**Dataset excerpts:**
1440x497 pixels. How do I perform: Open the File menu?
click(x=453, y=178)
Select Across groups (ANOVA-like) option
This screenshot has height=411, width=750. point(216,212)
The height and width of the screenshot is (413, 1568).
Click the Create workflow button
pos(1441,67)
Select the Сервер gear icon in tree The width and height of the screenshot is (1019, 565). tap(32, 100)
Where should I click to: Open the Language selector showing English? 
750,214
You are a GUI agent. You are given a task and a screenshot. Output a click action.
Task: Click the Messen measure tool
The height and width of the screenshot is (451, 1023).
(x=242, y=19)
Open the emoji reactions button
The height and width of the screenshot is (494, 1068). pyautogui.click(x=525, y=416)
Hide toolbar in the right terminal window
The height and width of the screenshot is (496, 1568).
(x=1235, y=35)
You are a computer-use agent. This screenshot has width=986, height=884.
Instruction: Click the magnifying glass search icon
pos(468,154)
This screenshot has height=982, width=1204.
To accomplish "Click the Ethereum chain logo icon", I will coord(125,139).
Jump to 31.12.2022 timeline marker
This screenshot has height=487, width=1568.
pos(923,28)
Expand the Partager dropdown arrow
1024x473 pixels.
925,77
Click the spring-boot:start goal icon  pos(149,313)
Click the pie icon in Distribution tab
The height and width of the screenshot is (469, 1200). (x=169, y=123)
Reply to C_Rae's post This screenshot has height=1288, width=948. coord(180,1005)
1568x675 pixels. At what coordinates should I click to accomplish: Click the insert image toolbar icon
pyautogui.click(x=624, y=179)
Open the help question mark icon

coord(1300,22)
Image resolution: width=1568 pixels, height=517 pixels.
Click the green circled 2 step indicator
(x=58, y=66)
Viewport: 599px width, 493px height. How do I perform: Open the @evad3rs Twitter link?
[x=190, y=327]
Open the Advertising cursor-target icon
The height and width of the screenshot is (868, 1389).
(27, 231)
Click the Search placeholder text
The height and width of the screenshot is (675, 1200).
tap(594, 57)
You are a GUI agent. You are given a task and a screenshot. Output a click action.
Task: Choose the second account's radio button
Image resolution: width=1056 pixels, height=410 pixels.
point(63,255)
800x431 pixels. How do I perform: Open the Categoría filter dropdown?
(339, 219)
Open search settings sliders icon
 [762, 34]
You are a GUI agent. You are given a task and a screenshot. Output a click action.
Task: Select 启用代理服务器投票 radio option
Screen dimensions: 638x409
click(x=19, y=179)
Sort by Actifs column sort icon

**Exercise prompt:**
In the entries above, identify each line that includes the string "radio", then copy it.

**Result of the exercise:**
Task: Choose the second account's radio button
Task: Select 启用代理服务器投票 radio option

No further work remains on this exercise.